Algorithmic methods arise when there is sufficient information about the data and the underlying theory. By understanding the data and the theoretical relationship between the data, we can directly calculate unknown solutions from the problem space. Ordinary von Neumann computers can be used to calculate these relationships quickly and efficiently from a numerical algorithm.

Expert systems, by contrast, are used in situations where there is insufficient data and theoretical background to create any kind of a reliable problem model. In these cases, the knowledge and rationale of human experts is codified into an expert system. Expert systems emulate the deduction processes of a human expert, by collecting information and traversing the solution space in a directed manner. Expert systems are typically able to perform very well in the absence of an accurate problem model and complete data. However, where sufficient data or an algorithmic solution is available, expert systems are a less than ideal choice.

Artificial neural nets are useful for situations where there is an abundance of data, but little underlying theory.

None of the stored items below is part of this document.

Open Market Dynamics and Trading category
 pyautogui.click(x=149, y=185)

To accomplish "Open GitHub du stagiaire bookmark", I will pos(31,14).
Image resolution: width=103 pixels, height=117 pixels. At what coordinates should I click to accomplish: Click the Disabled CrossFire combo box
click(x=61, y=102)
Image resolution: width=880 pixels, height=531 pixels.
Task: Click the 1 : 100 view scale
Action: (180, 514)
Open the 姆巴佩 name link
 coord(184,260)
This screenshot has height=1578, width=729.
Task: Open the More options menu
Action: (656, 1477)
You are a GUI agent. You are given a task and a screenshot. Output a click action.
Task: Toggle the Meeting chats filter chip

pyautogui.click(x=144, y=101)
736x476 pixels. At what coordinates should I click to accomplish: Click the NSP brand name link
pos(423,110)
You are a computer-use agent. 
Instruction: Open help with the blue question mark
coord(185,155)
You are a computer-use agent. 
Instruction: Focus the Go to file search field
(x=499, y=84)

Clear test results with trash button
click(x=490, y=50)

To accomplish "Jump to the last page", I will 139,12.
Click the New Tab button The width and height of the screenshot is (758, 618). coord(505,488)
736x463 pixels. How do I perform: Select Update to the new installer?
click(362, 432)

The data, which typically arises through extensive experimentation may be non-linear, non-stationary, or chaotic, and so may not be easily modeled. Input-output spaces may be so complex that a reasonable traversal with an expert system is not a satisfactory option. Importantly, neural nets do not require any a priori assumptions about the problem space, not even information about statistical distribution. Though such assumptions are not required, it has been found that the addition of such a priori information as the statistical distribution of the input space can help to speed training. Many mathematical problem models tend to assume that data lies in a standard distribution pattern, such as Gaussian or Maxwell-Boltzmann distributions. Neural networks require no such assumption. During training, the neural network performs the necessary analytical work, which would require non-trivial effort on the part of the analyst if other methods were to be used.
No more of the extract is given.